**Textauszug**.
━━━━━━━━━━━━━━━━
Wir sitzen in der gut ausgestatteten geräumigen Küche und frühstücken. Es gibt die Reste von gestern. (Was sonst?) Heute geht es über Stollberg bis kurz vor Zwickau nach Reinsdorf. Laut Karte ist viel Wald dabei aber auch zwei längere Strecken direkt neben der Autobahn A72. Na wird schon nicht so schlimm werden. Ebenfalls aus der Karte erfahre ich, dass es in Reinsdorf eine Einkaufsmöglichkeit gibt. Und wenn wir nicht gar zu sehr bummeln, dann hat die auch noch offen, wenn wir ankommen. Das erspart uns schon mal zusätzliche Kilos im Rucksack. Wir ziehen noch die Betten ab, packen die Rucksäcke wieder ein und auf der sehr langen Treppe nach unten merke ich, dass mein Muskelkater fast verschwunden ist – Na wird doch!)
━━━━━━━━━━━━━━━━
**Gegebene Angaben**.
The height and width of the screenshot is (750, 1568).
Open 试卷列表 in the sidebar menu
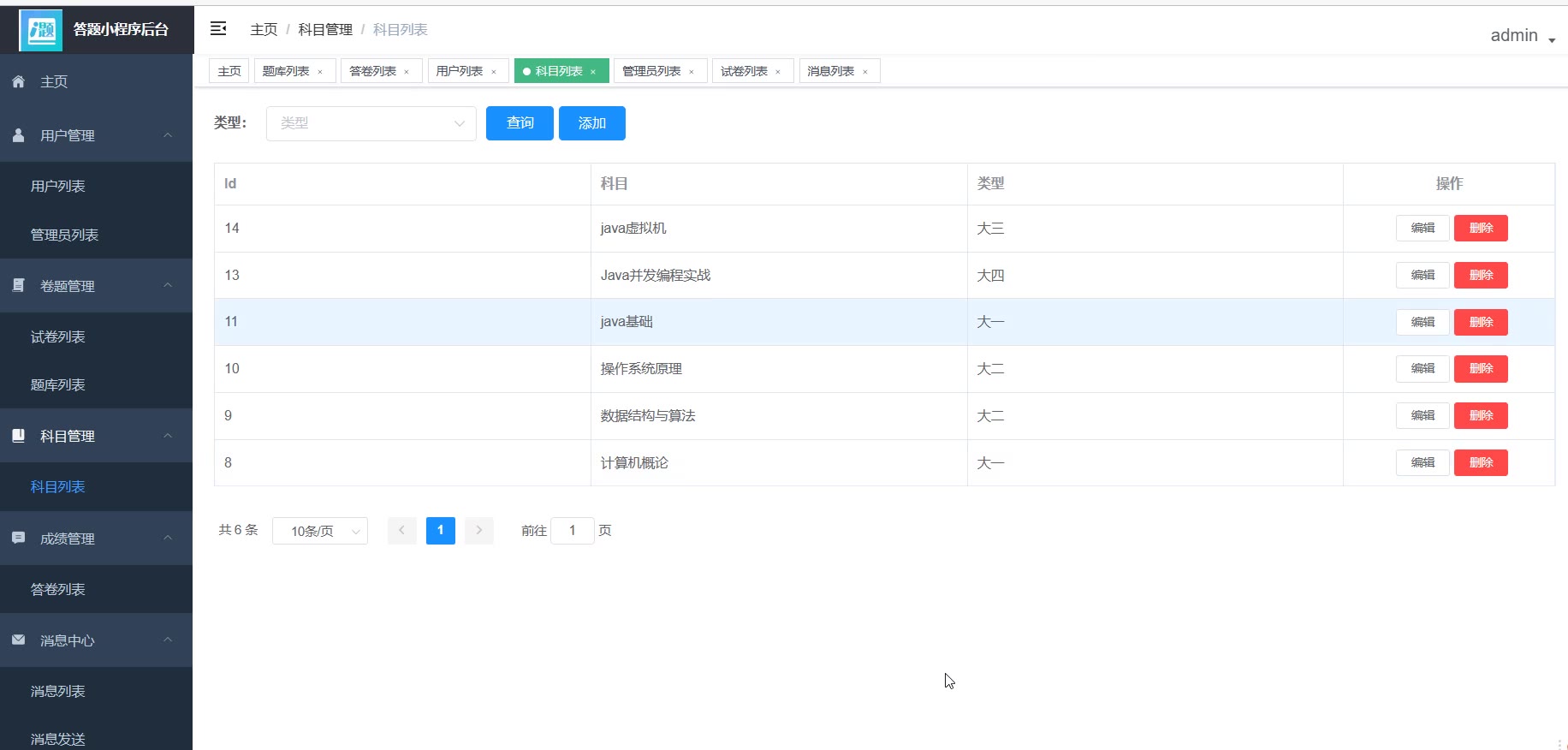click(58, 336)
━━━━━━━━━━━━━━━━
**Die Aufgabe**.
Beantworte bitte diese Fragen zum Textauszug, jede in einer eigenen Zeile:
(a) Über welchen Ort führt der heutige Weg, und wo endet er?
(b) Neben welcher Autobahn liegen laut Karte zwei längere Strecken?
(c) Was wird auf der sehr langen Treppe nach unten bemerkt?

**Vollständige Ausgabe**.
(a) Der Weg führt über Stollberg und endet in Reinsdorf, kurz vor Zwickau.
(b) Sie liegen neben der Autobahn A72.
(c) Der Muskelkater ist fast verschwunden.